- Born: 1977 (age 48–49) Bainbridge Island, Washington, U.S.
- Education: Stanford University (BA); Brown University (MFA);

= Jordan Harrison (playwright) =

American dramatist

Jordan Harrison (born 1977) is an American playwright. He grew up on Bainbridge Island, Washington. He is primarily known for his plays Marjorie Prime, a finalist for the 2015 Pulitzer Prize for Drama which was revived on Broadway in 2025, and The Antiquities in 2025.

==Biography==
Harrison was born in Bainbridge Island, Washington, a rural suburb of Seattle. He received a B.A. from Stanford University in 1999 and an M.F.A. from Brown University, where he studied with Paula Vogel. He lives in Brooklyn, New York. While attending Brown, Harrison began writing Kid-Simple, the story of a girl genius who listens to a radio serial. The production was first was presented at the Actors Theatre of Louisville in 2004. The Actors Theatre of Louisville subsequently premiered his plays Act a Lady and Maple and Vine, both of which were directed by Anne Kauffman, and The Grown-Up, which was directed by Ken Rus Schmoll.Act a Lady, after being developed at the PlayPenn New Play Conference in 2005, was subsequently produced in several venues including the New Conservatory Theatre Center, San Francisco in April 2009.
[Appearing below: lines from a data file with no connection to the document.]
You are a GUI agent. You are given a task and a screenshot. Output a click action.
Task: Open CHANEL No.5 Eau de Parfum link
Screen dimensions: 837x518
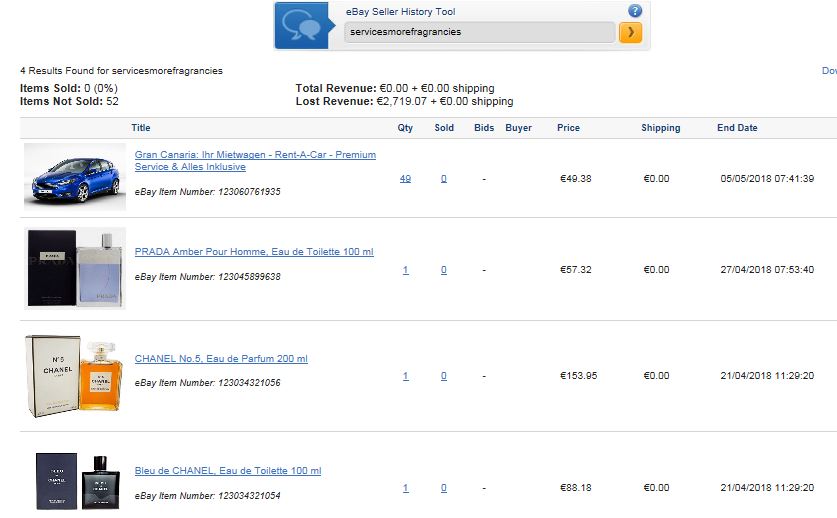click(x=221, y=359)
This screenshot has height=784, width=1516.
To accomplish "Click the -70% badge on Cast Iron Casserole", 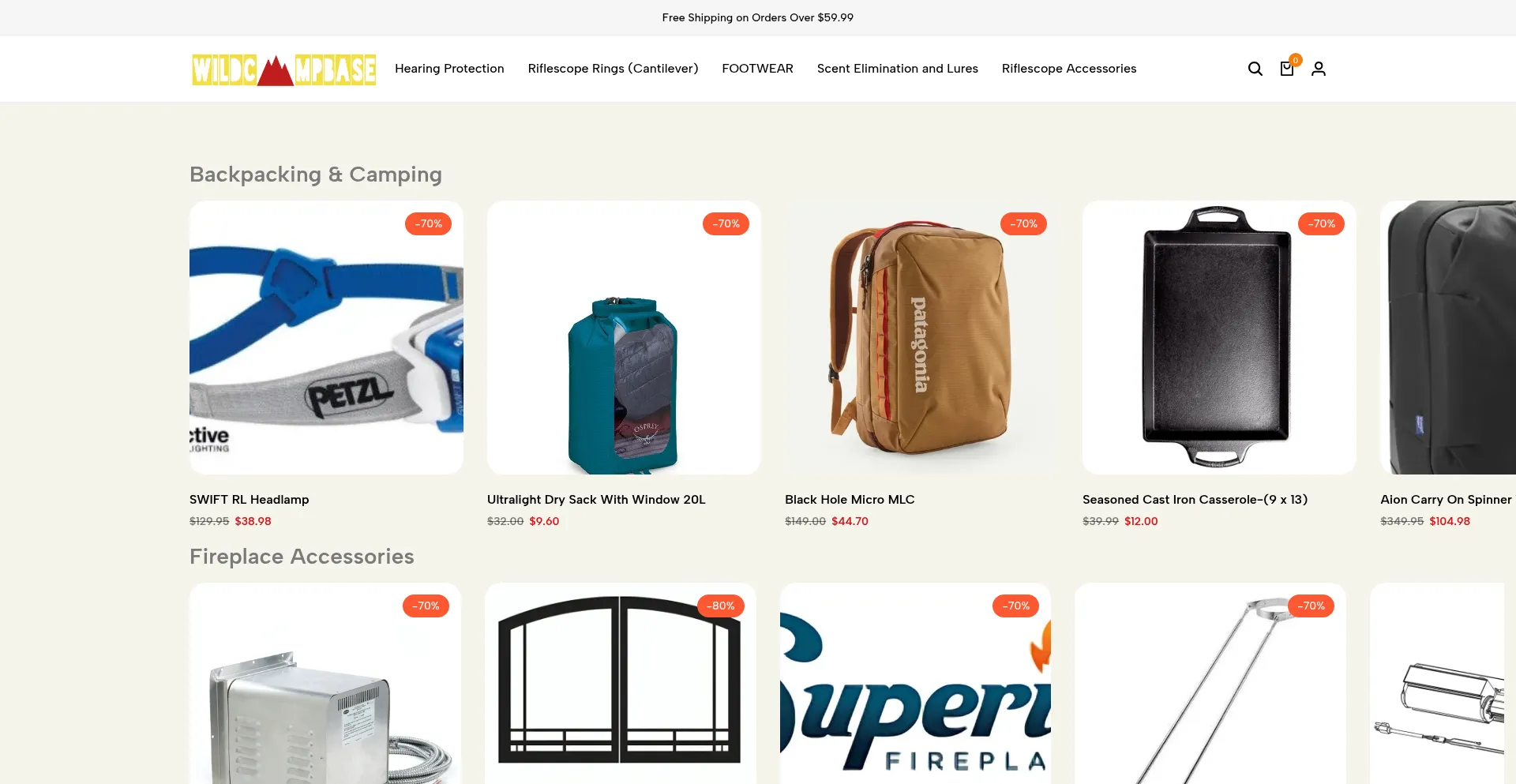I will [1322, 223].
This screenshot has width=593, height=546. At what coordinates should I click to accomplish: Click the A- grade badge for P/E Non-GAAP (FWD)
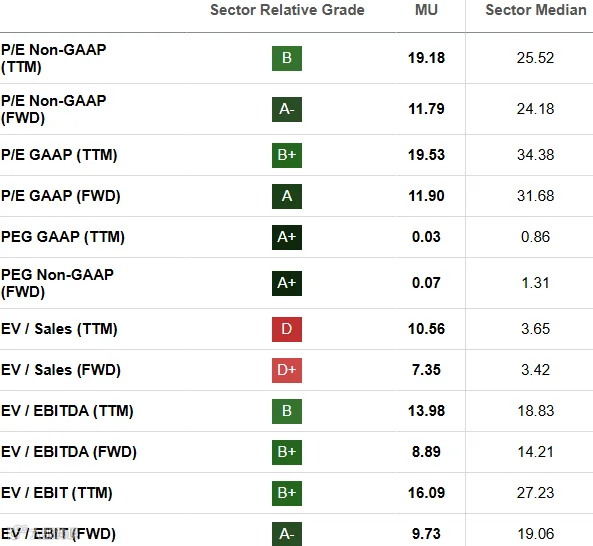point(287,109)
Harrison's next play, The Museum Play, followed the bizarre ongoings of a natural history museum, had workshops at Brown University (2003), readings at Playwrights Horizons (2003) and Signature Theatre Company (2005) and a production at Red Eye Theatre, Minneapolis (2004). Finn in the Underworld premiered at Berkeley Repertory Theatre, California, in 2005, directed by Les Waters.

In 2010, Arden Theatre Company premiered The Flea and the Professor, with music composed by Richard Gray and lyrics by Harrison and Gray. The musical was commissioned by the Virginia and Harvey Kimmel Arts Education Fund of the Philadelphia Foundation and received an award from the National Endowment for the Arts. It was performed by the Arden Theatre Company, Philadelphia, Pennsylvania in May to June 2011, directed by Anne Kauffman.

He also wrote the book and lyrics for the musical Suprema, with music and lyrics by Daniel Zaitchik. The musical had a reading at Ars Nova in May 2012, directed by Leigh Silverman after being developed at the Eugene O'Neill Theater Center's 2011 Music Theatre Conference.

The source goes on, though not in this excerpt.